What are some of the fears you personally have in street photography, and what are some strategies you’ve been able to overcome some of them?
My biggest fear currently is simply a concern about repeating myself. I have been shooting for a long time and so there are certain kinds of street images that I am quite adept at making, some of which I see as cliche. So, whenever I go out and shoot, I’m concerned with pushing my personal limits of seeing and photographing. I want to see and making photographs that I’ve not made before and that can be difficult at times. Ironically, I have to let to go of even this expectation when I go out and shoot in order to get to a place mentally, where I can be open to something new. If I go out with an agenda, I usually fail miserably. When I simply put myself into a state of mind where I just see, react and shoot, I can surprise myself with some great and unexpected results.
You tell us more about your new ebook? Who is the book for, and what are the benefits the readers will get from it?
As I mentioned before, the idea of photographing strangers is something that people feel a lot of fear about. So, they are often asking myself and other photographers how they achieve their images. The book is meant to provide insight and tips on how to photograph strangers whether the image is a collaborative portrait or a candid shot of a moment on the street. There is no particularly secret to it, it’s just about developing a personal practice. Every one approaches it differently.

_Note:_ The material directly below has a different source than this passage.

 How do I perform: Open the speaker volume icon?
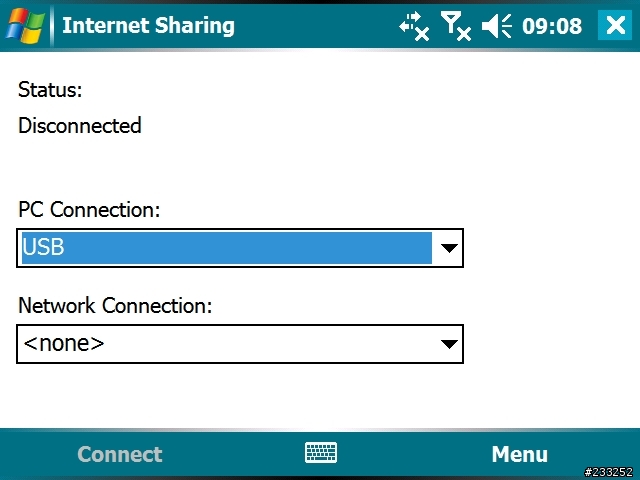496,26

There is a Bruce Gilden approach and on the other extreme is Henri Cartier Bresson. Neither is better than the other, but they each produce significantly different images. It really comes down to finding an approach and technique that serves your own personal way of seeing. The book is meant to inspire to move past whatever personal obstacles they’ve created for themsleves and to discover the great images that can only happen when you move past your own fear, doubts and insecurities. The images that you produce as a result will slowly diminish those concerns that are based on nothing more than feelings and fear that never really manifest themselves outside of our own minds.
For street photographers starting off and still nervous approaching strangers, what are some assignments you would offer them?

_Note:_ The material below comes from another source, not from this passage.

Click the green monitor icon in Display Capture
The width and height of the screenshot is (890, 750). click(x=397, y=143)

Schedule regular time for shooting. If you have a day job, take part of your lunch break to shoot for 20 minutes. Or find some way to make shooting a regular part of your week. Don’t just wait for the weekend to pick up the camera. If you wait for the weekend, that’s only 4 times a month that you will actually get out and practice your craft. It’s hard to develop and refine your skills with that little practice. Imagine a musician only practicing four times a month and expecting to become a great performer by the end of the year. It’s not going to happen. It’s no less so with a photographer.
Who are some street photographers you recommend people to check out?
I recommend people check out the work of William Albert Allard and Fred Herzog. They are both masters of color street photography. They are from two different eras of photography, but they both demonstrate an incredible sensitivity to light and color. If you want to see how light and color can be a subject onto itself, these are two great photographers to check out.
Any last words or things you would like to mention?
I heartily recommend people listen to the show if they want to truly be inspired by some amazingly talented photographers. I have not only interviewed several street photographers, but also photographers from other genres, all of whom will inspire and enlighten you.